● TASK DETAILS
The reply to the records below should contain exactly the lines from the line with "Go to the Starred folder" through the line with "Expand the TLS", and nothing besides.

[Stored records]
_ _ _
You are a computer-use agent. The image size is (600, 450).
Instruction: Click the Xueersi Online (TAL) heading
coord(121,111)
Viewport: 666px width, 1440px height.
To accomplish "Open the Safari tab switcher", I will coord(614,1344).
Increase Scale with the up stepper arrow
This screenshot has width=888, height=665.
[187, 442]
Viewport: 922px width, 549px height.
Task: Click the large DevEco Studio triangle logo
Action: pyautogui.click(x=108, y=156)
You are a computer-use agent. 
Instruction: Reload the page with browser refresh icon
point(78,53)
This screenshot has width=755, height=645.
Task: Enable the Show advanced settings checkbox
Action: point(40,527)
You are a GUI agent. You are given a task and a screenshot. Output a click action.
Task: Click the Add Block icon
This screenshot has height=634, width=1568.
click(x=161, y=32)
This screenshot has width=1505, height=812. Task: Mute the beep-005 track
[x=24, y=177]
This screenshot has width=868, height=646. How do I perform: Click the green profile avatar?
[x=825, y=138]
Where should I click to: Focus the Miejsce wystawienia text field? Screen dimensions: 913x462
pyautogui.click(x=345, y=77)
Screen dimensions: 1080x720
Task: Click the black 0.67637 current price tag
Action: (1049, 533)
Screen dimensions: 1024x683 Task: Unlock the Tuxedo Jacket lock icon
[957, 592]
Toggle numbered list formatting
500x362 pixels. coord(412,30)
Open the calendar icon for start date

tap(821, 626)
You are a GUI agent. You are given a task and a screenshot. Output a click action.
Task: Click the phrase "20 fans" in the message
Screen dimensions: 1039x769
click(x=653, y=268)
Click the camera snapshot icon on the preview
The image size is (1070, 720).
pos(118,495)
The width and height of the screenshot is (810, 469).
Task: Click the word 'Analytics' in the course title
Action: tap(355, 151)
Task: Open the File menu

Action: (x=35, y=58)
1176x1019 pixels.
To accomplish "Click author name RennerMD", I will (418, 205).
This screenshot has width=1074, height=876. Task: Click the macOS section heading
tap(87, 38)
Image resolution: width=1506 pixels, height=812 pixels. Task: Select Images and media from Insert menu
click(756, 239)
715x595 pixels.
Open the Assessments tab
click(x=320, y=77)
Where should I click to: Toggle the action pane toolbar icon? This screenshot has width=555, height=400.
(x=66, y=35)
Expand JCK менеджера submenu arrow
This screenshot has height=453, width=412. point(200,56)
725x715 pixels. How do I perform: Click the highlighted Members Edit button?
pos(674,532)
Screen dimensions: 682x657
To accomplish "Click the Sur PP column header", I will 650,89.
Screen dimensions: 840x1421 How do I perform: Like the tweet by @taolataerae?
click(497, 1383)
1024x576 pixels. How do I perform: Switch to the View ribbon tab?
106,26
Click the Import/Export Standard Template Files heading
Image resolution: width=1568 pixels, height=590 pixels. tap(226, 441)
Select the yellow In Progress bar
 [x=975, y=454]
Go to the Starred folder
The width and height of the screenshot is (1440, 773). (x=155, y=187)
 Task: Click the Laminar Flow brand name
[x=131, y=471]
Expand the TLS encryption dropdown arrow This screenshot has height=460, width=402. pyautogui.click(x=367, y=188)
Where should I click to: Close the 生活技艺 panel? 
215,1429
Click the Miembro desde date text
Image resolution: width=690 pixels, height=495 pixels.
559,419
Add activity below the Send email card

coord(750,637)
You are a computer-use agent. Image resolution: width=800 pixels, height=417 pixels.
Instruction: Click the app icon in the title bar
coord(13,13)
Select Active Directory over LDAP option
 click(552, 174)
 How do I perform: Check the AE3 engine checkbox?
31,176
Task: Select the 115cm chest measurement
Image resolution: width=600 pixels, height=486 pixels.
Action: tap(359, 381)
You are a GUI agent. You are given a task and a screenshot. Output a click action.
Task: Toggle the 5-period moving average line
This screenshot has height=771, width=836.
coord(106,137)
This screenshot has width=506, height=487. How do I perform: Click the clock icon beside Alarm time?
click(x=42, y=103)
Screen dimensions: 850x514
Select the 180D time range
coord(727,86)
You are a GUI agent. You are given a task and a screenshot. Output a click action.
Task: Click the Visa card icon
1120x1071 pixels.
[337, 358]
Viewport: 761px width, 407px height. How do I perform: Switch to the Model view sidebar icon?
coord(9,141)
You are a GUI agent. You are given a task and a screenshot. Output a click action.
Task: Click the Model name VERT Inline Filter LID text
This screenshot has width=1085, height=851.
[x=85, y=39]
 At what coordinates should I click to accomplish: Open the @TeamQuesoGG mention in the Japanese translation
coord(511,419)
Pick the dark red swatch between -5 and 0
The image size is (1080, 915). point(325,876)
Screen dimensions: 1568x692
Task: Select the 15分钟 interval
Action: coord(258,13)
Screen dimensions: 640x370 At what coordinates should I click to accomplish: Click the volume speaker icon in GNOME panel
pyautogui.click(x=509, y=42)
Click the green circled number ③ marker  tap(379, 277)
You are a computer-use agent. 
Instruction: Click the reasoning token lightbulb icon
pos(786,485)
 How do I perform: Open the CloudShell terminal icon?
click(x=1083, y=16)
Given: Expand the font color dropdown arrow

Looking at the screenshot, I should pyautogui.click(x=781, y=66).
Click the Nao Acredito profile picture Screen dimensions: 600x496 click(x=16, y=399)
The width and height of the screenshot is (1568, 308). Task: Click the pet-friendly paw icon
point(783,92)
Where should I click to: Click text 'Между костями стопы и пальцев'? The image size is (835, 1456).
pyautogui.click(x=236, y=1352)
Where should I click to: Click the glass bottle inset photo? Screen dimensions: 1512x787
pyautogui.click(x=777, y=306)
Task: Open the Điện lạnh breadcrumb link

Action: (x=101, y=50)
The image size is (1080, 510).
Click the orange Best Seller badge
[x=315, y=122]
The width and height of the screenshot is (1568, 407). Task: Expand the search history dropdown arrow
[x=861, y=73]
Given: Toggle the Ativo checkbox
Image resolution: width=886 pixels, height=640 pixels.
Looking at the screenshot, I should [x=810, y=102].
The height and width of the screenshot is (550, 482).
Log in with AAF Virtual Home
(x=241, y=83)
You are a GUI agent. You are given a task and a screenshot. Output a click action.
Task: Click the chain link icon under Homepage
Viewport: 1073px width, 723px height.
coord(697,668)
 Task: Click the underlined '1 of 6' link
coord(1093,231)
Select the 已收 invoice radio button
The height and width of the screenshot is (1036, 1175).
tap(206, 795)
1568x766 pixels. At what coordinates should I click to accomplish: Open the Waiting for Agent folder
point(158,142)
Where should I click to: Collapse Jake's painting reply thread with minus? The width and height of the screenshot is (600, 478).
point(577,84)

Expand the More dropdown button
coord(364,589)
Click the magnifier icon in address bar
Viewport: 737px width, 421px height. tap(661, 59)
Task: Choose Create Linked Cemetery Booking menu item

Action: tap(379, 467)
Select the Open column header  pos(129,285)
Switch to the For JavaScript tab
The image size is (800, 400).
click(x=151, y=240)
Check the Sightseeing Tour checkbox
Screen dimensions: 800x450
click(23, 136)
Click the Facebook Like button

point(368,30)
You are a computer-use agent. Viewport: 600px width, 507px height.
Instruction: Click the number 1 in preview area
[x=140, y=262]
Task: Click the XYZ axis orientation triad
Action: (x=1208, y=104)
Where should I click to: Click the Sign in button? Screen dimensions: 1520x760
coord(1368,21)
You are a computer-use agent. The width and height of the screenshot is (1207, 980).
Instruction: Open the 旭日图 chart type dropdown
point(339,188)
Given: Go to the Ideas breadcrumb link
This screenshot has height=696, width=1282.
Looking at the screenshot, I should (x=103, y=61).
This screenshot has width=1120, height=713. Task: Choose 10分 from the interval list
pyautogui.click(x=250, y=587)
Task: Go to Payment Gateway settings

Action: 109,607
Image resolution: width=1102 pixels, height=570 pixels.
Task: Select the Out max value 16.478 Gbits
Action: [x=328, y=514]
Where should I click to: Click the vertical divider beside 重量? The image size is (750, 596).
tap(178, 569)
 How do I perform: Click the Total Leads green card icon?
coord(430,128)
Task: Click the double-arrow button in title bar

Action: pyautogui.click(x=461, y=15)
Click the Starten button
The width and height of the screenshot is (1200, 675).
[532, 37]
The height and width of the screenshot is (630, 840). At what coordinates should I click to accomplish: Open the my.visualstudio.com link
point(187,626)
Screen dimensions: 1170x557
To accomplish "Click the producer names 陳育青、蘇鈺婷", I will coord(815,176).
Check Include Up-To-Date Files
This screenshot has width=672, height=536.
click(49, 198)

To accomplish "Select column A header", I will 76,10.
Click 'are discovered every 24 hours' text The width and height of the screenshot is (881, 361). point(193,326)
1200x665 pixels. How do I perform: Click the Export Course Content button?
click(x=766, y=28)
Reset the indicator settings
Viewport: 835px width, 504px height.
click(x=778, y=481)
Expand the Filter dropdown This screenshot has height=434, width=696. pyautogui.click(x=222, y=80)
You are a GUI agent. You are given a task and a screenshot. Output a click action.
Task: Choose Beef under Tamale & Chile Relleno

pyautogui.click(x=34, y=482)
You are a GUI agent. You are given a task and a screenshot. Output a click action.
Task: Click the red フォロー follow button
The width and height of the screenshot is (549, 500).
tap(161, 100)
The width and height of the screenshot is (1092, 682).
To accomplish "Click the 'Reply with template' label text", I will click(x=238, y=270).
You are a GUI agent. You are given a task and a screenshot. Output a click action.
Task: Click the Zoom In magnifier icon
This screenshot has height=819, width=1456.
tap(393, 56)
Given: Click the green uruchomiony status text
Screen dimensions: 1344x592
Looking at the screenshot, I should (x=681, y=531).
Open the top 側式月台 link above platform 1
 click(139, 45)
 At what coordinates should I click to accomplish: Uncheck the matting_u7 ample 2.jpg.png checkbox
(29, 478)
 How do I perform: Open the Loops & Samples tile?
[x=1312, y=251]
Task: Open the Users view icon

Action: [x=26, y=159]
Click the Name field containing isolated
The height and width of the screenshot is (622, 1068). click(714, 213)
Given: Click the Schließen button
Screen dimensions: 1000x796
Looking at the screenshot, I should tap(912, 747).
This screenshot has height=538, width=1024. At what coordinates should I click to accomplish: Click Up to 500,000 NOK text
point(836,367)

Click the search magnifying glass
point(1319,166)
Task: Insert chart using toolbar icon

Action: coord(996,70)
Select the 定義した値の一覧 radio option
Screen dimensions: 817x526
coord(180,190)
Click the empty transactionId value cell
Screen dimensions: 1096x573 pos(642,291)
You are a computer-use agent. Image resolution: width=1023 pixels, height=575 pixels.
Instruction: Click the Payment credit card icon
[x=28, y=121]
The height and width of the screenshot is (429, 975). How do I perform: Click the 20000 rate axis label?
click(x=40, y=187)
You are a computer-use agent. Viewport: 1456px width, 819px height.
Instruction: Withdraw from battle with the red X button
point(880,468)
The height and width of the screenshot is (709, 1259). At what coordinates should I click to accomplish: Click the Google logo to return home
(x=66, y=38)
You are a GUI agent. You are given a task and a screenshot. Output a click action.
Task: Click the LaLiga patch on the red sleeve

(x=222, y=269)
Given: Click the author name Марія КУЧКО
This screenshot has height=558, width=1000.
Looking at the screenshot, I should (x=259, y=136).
_ _ _
● ANSWER FOR THIS EXERCISE
Go to the Starred folder
The width and height of the screenshot is (1440, 773). (x=155, y=187)
 Task: Click the Laminar Flow brand name
[x=131, y=471]
Expand the TLS encryption dropdown arrow This screenshot has height=460, width=402. pyautogui.click(x=367, y=188)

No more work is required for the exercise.